What you should do> Reproduce the records below exactly, leaving out any pictures.

*** Block opens ***

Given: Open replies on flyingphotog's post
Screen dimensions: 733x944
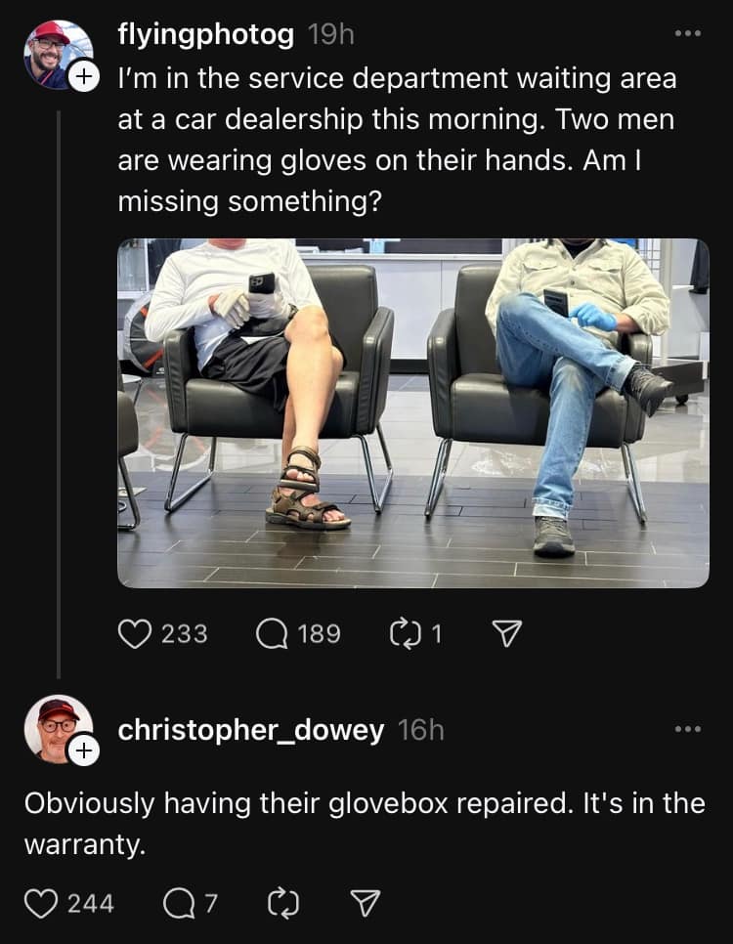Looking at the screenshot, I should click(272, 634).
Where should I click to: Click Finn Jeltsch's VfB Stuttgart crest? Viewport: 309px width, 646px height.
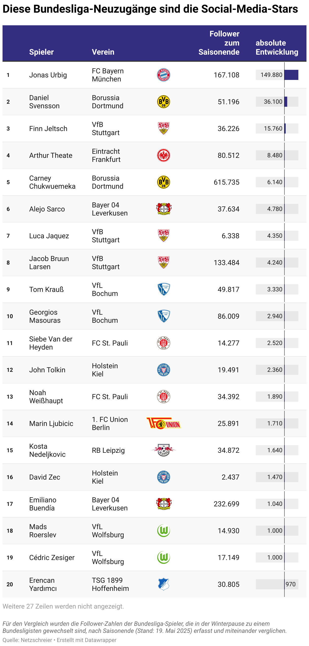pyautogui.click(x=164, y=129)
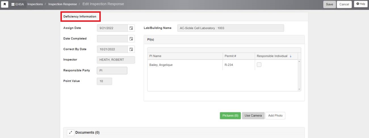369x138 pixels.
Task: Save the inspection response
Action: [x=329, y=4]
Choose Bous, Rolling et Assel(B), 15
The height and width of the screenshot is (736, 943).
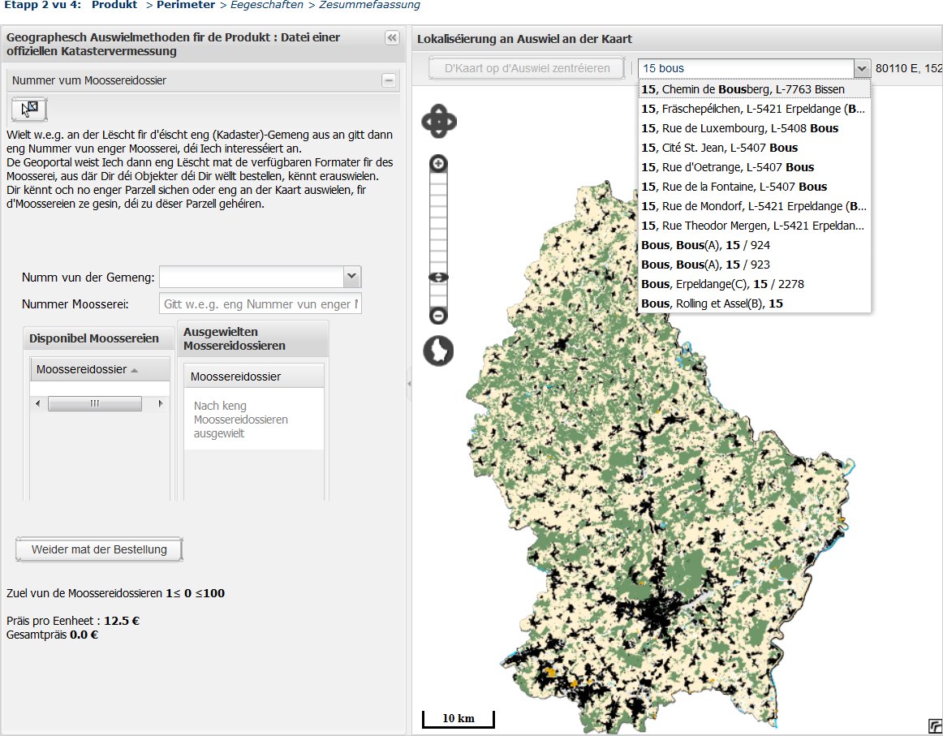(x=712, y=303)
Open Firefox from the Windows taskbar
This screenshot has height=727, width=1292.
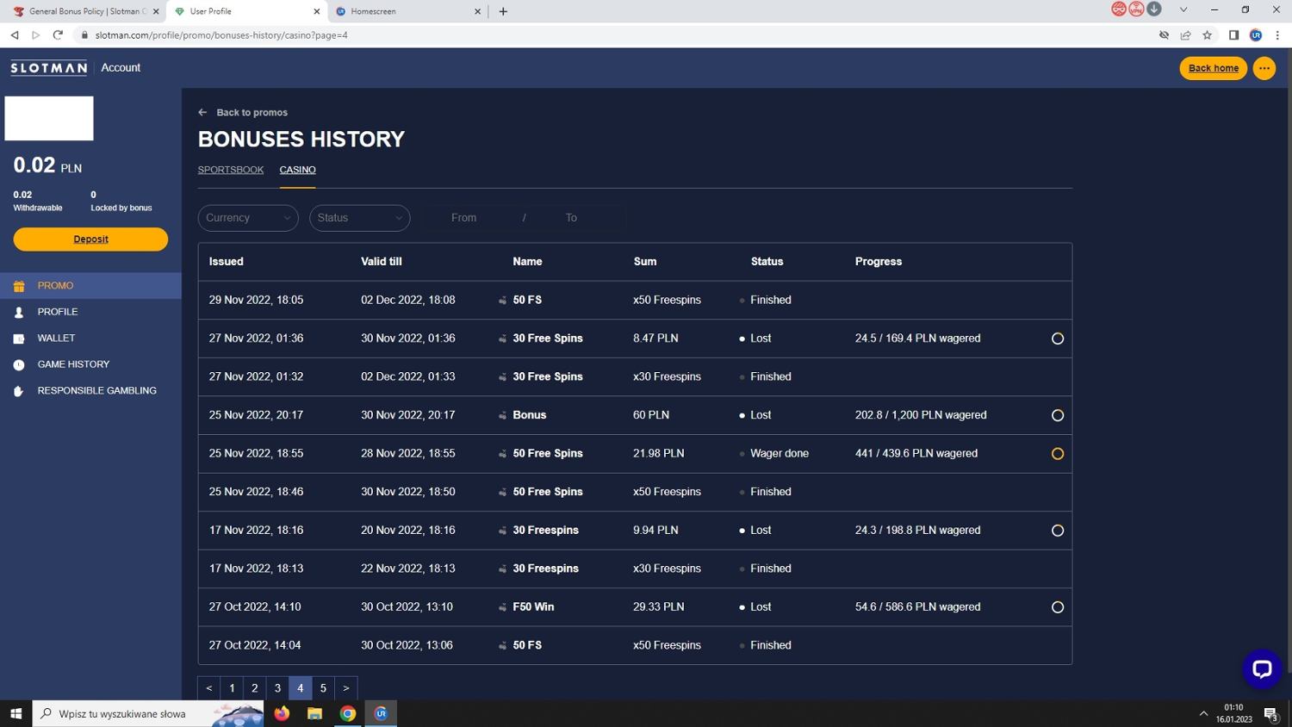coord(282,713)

*** Block closes ***

Answer section>
Given: Open replies on flyingphotog's post
Screen dimensions: 733x944
Looking at the screenshot, I should click(272, 634).
Where should I click to: Click Finn Jeltsch's VfB Stuttgart crest? Viewport: 309px width, 646px height.
pyautogui.click(x=164, y=129)
369x138 pixels.
Task: Save the inspection response
Action: [x=329, y=4]
Choose Bous, Rolling et Assel(B), 15
The height and width of the screenshot is (736, 943).
(x=712, y=303)
Open Firefox from the Windows taskbar
This screenshot has height=727, width=1292.
coord(282,713)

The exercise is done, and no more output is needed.